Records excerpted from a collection
——————————

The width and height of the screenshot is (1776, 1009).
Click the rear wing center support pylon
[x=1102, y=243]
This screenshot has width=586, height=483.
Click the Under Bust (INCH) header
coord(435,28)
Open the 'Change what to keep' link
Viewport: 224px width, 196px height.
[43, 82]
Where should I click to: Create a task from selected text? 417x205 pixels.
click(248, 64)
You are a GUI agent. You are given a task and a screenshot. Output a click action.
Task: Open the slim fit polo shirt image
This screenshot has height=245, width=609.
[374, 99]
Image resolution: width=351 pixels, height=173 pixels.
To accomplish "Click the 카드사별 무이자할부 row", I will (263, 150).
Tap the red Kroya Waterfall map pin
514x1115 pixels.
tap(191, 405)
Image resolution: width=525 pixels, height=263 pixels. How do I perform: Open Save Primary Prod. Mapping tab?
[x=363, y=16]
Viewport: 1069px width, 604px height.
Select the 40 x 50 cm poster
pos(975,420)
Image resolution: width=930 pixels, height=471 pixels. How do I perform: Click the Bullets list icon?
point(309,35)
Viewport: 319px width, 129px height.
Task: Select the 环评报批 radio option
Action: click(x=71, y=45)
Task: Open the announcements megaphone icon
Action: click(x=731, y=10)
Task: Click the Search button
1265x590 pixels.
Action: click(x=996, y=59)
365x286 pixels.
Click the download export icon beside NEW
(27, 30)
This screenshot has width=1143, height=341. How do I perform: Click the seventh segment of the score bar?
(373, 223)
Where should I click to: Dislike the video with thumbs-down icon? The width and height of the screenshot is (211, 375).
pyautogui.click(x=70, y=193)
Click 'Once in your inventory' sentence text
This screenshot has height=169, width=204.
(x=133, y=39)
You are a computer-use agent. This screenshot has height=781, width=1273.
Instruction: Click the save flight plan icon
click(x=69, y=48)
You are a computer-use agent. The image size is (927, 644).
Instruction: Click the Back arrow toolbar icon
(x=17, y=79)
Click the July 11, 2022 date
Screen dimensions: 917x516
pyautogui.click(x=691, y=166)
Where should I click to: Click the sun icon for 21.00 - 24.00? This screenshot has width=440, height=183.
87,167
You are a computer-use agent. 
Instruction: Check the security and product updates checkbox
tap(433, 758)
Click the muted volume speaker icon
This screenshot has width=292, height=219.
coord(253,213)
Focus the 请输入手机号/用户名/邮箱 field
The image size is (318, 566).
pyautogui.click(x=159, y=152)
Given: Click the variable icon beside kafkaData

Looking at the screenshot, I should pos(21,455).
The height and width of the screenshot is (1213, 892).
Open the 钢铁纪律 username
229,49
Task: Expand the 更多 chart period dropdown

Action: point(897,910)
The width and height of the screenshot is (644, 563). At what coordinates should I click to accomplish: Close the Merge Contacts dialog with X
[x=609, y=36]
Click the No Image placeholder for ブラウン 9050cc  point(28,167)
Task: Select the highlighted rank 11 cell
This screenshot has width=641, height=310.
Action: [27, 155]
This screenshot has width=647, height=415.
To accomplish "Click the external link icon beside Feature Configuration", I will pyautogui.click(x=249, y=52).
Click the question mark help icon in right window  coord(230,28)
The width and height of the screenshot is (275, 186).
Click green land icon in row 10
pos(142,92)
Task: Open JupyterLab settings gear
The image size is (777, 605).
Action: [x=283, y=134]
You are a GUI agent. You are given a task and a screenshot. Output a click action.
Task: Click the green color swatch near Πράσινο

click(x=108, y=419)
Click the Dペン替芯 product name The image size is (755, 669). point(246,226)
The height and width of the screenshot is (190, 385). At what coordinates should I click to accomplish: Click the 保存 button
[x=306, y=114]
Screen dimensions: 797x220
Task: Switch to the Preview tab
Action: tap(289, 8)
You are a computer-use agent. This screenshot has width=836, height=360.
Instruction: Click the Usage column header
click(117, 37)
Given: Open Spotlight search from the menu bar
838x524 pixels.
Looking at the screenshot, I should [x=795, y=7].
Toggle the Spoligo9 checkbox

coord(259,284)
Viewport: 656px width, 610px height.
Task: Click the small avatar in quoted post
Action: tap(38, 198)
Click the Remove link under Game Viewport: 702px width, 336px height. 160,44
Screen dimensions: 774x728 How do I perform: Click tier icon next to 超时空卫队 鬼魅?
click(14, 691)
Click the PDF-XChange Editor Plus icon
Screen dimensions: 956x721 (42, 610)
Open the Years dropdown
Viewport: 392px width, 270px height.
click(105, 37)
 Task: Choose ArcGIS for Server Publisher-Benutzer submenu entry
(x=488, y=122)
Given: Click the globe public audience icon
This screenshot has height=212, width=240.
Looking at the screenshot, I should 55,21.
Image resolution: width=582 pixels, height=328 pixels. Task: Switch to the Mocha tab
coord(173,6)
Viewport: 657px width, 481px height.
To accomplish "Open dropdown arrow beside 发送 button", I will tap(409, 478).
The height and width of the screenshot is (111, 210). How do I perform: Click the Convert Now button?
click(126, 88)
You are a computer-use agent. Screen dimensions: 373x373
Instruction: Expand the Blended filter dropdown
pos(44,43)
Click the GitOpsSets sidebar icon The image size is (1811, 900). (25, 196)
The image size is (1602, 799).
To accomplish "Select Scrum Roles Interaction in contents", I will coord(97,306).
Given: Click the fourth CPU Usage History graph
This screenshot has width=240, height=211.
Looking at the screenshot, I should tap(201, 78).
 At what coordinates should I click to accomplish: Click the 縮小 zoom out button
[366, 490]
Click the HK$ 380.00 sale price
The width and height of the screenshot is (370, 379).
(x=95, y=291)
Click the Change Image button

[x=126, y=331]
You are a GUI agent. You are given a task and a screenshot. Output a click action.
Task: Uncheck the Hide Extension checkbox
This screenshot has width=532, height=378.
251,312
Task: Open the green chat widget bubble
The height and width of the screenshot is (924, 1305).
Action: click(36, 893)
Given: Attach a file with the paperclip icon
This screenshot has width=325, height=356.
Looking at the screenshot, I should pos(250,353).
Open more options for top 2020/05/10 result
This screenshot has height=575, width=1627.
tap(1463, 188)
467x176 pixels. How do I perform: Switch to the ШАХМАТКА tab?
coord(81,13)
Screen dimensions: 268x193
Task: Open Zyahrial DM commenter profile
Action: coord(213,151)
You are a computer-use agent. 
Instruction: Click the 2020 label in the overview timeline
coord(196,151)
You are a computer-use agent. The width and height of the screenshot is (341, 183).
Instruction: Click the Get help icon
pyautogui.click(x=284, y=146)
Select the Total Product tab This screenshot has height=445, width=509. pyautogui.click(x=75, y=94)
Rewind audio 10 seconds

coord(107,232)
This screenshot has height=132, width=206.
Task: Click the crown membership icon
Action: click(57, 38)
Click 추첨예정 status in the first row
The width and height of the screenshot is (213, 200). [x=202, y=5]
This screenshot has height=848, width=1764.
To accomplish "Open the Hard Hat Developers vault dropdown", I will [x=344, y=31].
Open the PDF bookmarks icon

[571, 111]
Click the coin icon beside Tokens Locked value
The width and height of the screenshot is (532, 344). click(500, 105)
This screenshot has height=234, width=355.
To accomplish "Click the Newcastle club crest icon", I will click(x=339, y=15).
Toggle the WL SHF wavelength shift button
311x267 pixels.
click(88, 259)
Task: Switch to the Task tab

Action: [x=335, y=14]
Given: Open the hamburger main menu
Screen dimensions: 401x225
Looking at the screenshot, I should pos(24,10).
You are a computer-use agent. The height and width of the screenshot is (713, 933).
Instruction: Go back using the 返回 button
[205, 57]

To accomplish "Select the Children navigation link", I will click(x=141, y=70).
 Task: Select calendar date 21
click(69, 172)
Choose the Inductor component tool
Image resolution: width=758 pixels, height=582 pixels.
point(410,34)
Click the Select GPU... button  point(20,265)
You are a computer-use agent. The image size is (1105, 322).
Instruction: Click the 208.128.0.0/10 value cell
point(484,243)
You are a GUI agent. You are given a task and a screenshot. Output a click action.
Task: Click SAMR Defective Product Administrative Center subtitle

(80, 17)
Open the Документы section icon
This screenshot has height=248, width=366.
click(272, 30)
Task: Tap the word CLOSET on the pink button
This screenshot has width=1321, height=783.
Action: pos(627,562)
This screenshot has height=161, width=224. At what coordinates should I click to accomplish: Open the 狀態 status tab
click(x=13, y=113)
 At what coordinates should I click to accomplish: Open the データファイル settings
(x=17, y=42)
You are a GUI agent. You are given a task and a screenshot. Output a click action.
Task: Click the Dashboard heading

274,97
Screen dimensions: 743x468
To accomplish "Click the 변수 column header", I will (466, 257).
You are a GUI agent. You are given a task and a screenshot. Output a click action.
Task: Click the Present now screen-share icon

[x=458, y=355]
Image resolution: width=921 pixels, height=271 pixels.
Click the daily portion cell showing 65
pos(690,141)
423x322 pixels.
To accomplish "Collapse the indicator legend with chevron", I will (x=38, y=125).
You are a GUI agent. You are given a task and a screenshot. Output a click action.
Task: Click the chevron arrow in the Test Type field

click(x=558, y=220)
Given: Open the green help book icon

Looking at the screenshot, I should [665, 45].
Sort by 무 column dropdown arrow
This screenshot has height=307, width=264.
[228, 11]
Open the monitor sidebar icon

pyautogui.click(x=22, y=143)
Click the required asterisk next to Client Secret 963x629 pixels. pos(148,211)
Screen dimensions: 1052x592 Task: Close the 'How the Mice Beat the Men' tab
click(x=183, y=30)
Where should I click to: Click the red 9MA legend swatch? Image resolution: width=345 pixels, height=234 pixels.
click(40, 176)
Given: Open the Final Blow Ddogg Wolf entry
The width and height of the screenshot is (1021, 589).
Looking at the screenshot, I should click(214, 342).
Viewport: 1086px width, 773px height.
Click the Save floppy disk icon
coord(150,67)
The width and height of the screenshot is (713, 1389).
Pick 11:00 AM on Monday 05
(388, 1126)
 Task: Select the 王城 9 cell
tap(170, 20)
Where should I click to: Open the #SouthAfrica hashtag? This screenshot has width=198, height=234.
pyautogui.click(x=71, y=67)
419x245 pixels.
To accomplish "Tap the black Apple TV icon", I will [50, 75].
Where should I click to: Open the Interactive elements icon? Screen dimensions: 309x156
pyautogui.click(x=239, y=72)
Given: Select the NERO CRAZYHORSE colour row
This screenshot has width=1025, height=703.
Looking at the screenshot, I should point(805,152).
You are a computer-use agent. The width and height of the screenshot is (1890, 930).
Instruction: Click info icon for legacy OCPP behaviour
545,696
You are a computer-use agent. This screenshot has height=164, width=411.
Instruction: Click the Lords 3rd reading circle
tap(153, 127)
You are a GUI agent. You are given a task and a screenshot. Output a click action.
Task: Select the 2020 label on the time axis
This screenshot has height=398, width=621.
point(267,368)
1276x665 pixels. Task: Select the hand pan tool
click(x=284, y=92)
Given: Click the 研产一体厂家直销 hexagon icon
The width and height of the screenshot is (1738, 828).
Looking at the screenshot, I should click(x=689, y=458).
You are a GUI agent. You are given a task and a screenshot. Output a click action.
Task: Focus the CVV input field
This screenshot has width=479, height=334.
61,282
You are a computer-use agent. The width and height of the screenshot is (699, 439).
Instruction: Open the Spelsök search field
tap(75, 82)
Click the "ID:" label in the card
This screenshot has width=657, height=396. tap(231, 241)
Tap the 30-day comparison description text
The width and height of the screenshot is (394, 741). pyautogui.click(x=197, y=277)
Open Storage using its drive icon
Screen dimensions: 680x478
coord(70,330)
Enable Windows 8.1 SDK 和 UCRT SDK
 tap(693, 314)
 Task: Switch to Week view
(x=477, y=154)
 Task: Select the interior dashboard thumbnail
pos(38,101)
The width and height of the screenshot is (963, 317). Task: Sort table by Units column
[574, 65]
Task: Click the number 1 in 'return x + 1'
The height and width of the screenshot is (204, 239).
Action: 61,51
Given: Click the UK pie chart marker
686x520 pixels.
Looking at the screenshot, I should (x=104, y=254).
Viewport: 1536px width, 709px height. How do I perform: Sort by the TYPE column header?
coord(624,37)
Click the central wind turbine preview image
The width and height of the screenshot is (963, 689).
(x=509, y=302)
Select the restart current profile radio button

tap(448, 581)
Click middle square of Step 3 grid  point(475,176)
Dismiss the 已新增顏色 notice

——————————

### WHAT IS NEEDED
Filter the entries down to the lines holding the string "link". Copy each of those lines.

### PROBLEM SOLUTION
Open the 'Change what to keep' link
To accomplish "Click the external link icon beside Feature Configuration", I will pyautogui.click(x=249, y=52).
Click the Remove link under Game Viewport: 702px width, 336px height. 160,44
To accomplish "Select the Children navigation link", I will click(x=141, y=70).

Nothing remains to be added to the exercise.